#### What you have to do
Reproduce exactly the lines from the one containing "The height and width of the screenshot is (648, 902)." through the last line of the records below, both included. Leave out any pictures.

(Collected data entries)
□ □ □ □
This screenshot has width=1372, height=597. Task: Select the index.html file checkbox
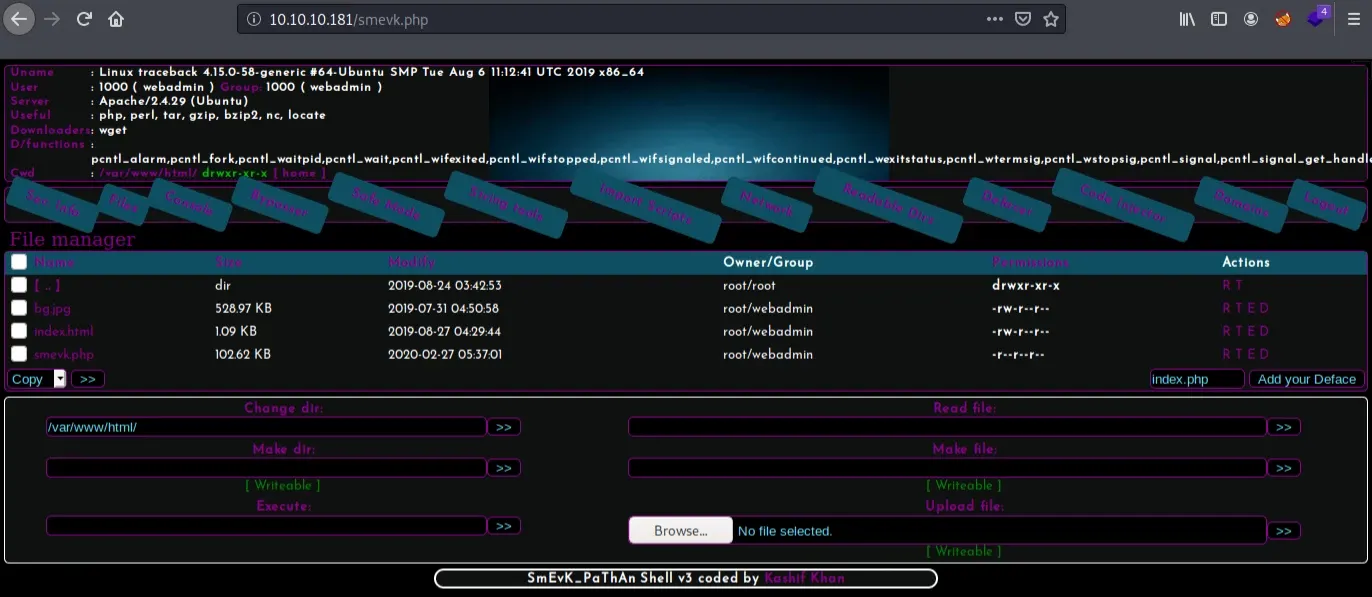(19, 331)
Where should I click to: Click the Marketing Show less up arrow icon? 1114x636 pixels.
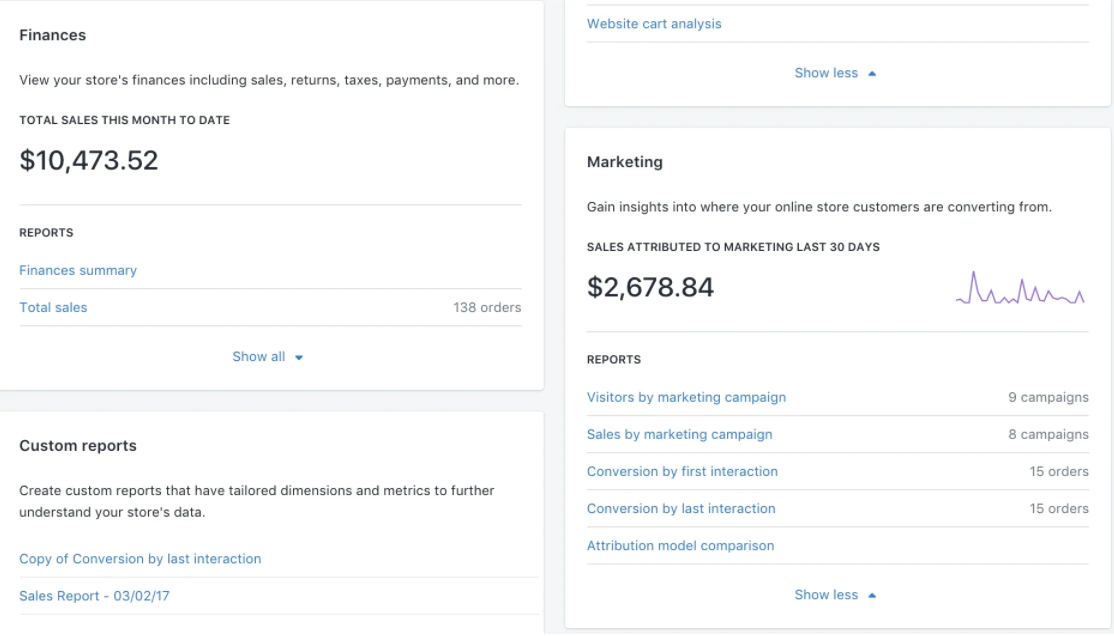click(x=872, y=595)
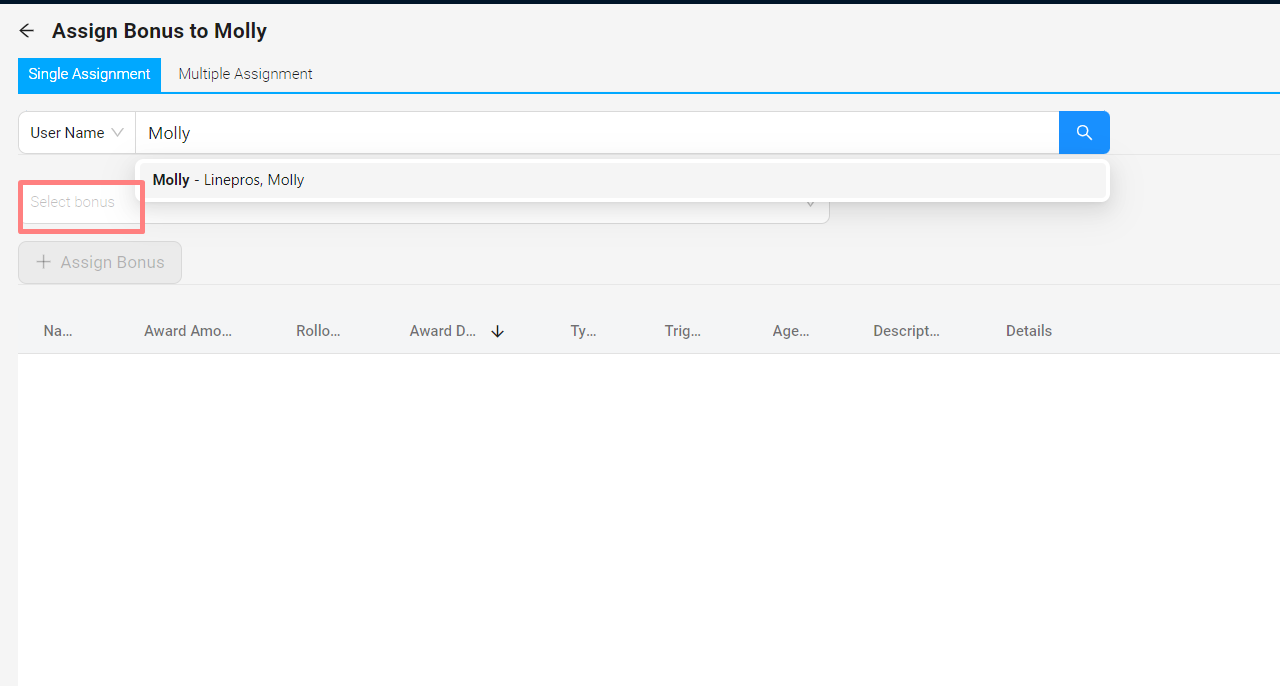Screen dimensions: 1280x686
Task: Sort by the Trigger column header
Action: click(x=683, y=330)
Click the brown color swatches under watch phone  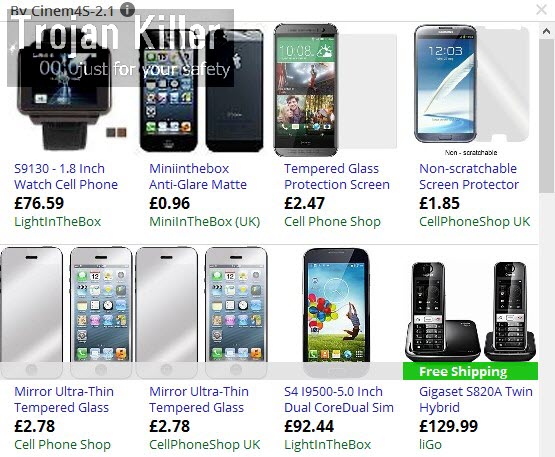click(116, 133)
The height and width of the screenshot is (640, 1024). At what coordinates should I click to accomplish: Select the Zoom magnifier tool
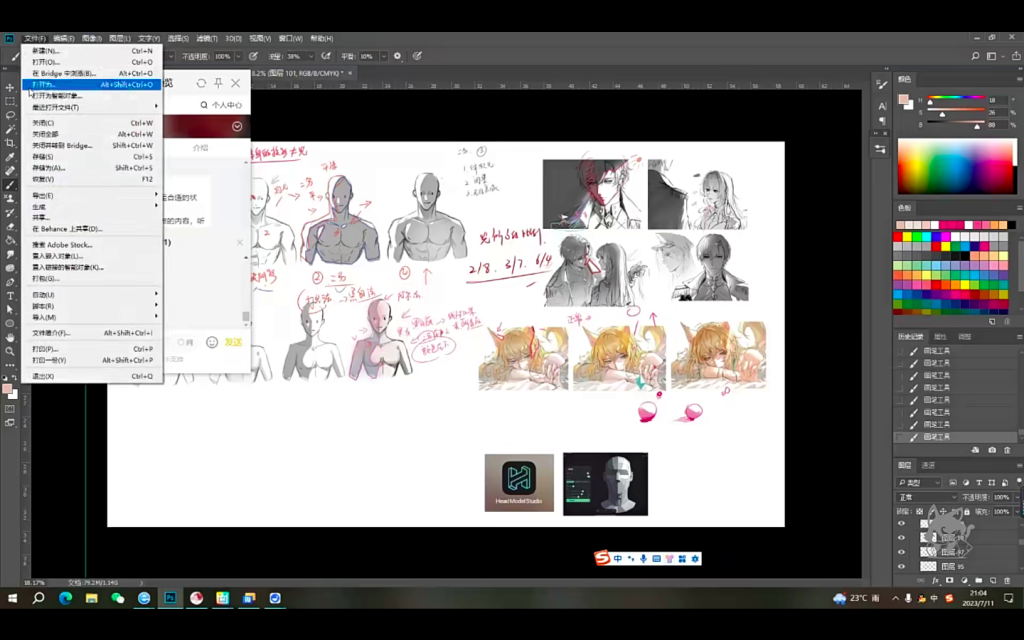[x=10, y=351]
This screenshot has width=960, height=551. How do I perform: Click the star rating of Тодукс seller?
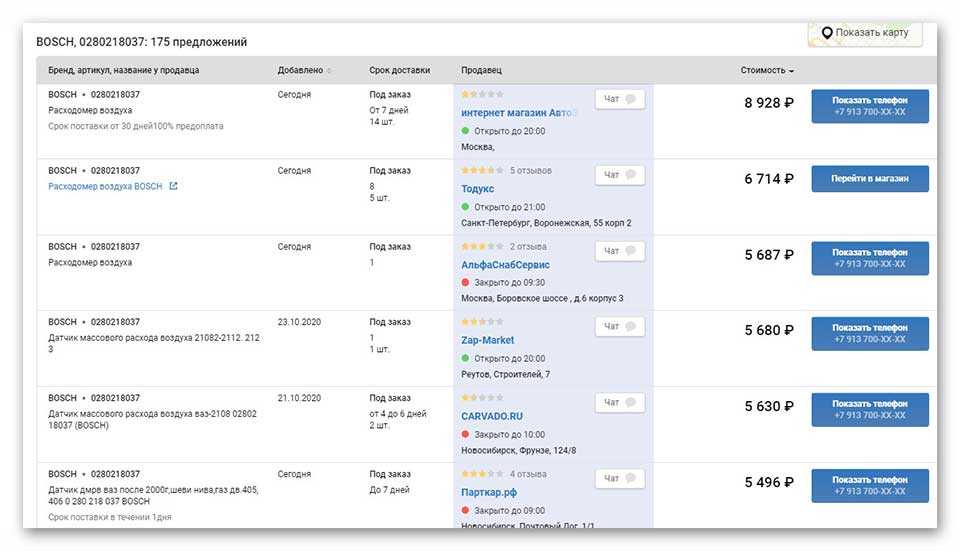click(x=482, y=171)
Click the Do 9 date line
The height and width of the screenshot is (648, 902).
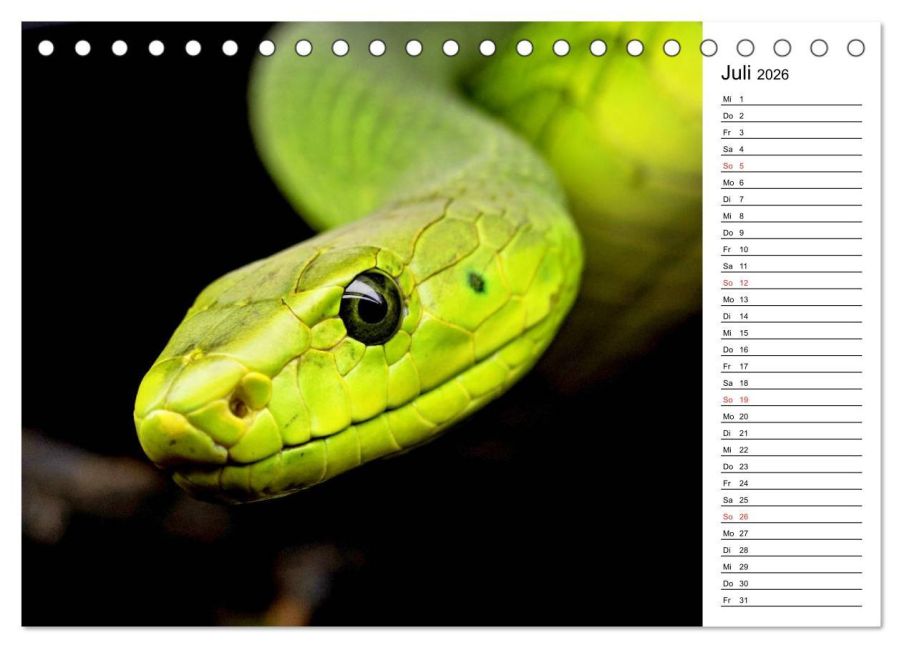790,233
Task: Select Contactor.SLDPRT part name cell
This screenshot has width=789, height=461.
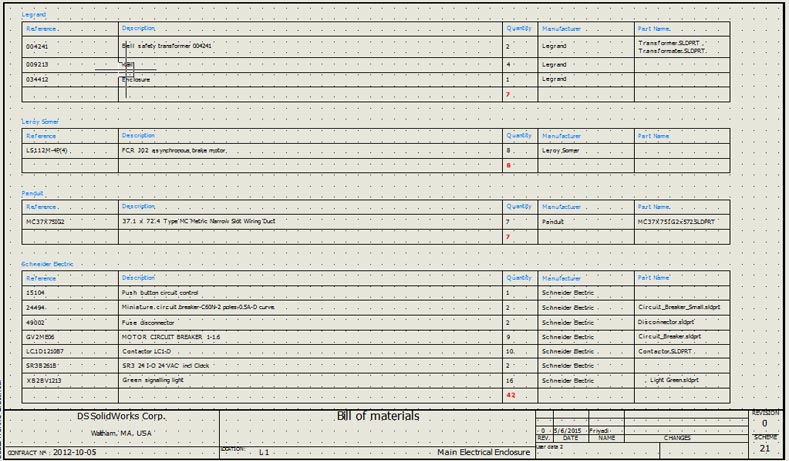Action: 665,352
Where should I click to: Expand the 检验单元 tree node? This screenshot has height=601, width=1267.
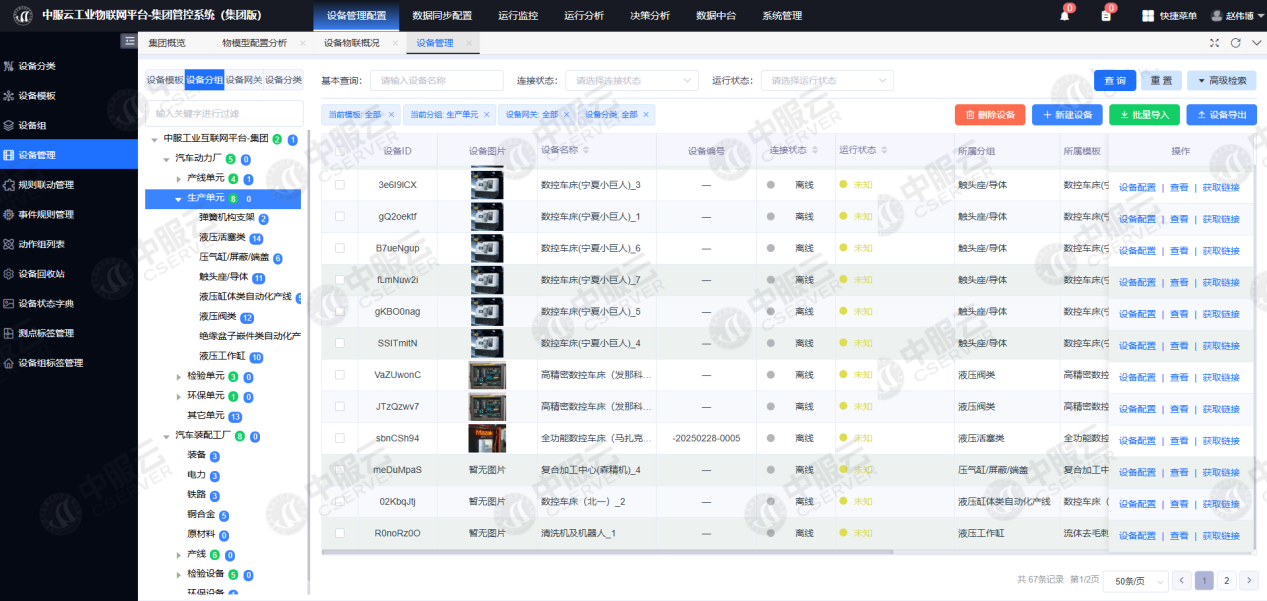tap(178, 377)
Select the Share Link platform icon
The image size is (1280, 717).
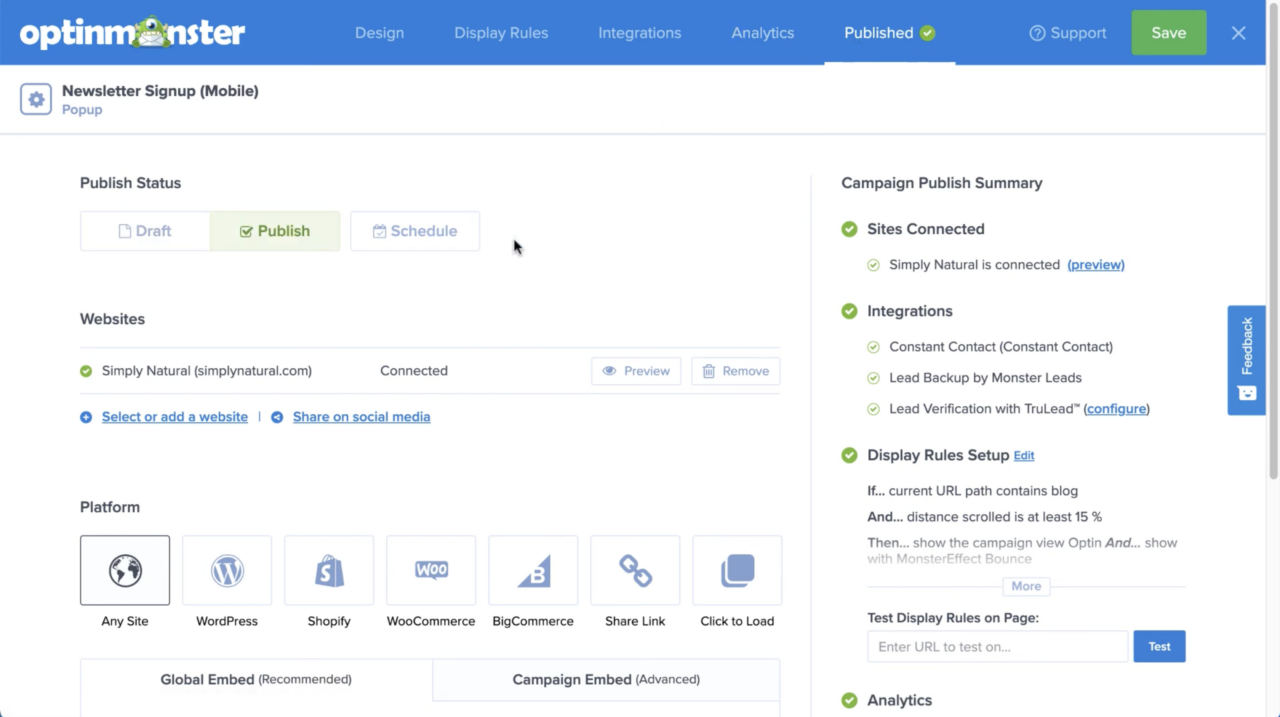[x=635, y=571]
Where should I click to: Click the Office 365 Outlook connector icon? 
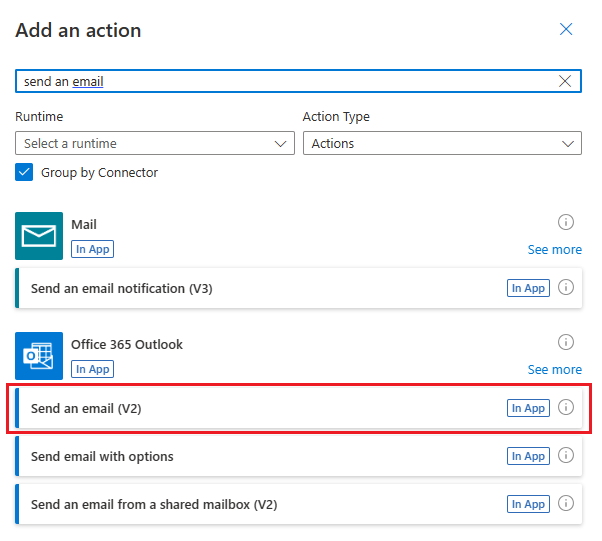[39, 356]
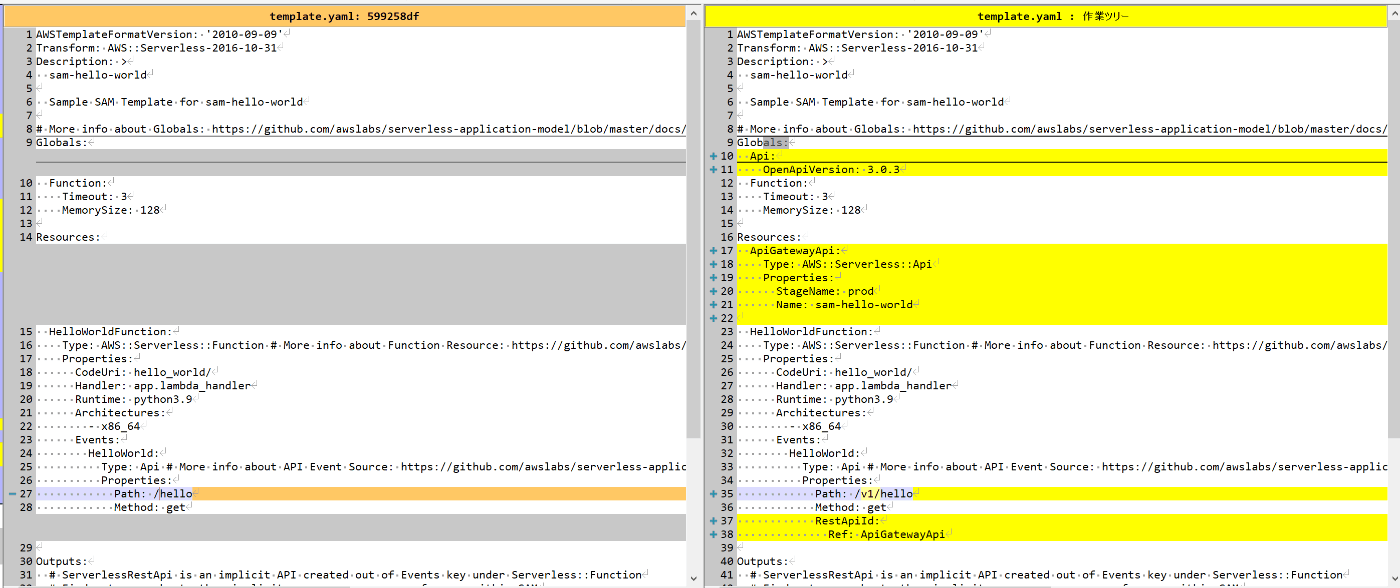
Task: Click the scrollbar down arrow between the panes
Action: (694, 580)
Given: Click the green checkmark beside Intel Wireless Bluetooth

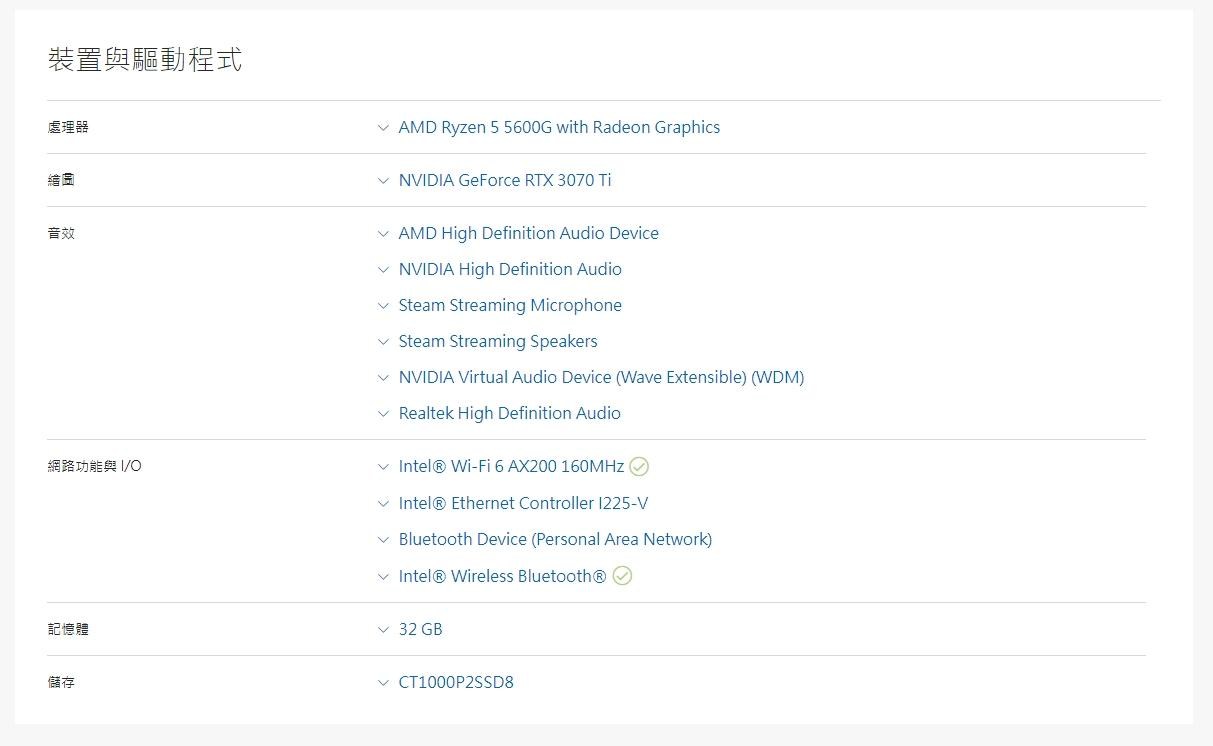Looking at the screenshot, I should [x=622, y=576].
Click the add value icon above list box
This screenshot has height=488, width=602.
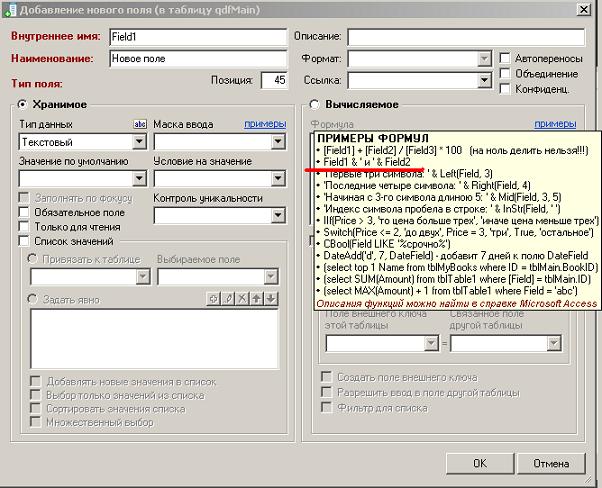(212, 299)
□ □ □ □
#### Written response
The height and width of the screenshot is (648, 902).
790,233
Task: Select Contactor.SLDPRT part name cell
This screenshot has width=789, height=461.
Action: 665,352
Where should I click to: Expand the 检验单元 tree node? This screenshot has height=601, width=1267.
tap(178, 377)
Select the Share Link platform icon
The image size is (1280, 717).
[x=635, y=571]
Where should I click to: Click the Office 365 Outlook connector icon? 
[39, 356]
Task: Click the scrollbar down arrow between the panes
Action: (694, 580)
Given: Click the green checkmark beside Intel Wireless Bluetooth

Looking at the screenshot, I should [x=622, y=576].
Click the add value icon above list box
This screenshot has height=488, width=602.
(212, 299)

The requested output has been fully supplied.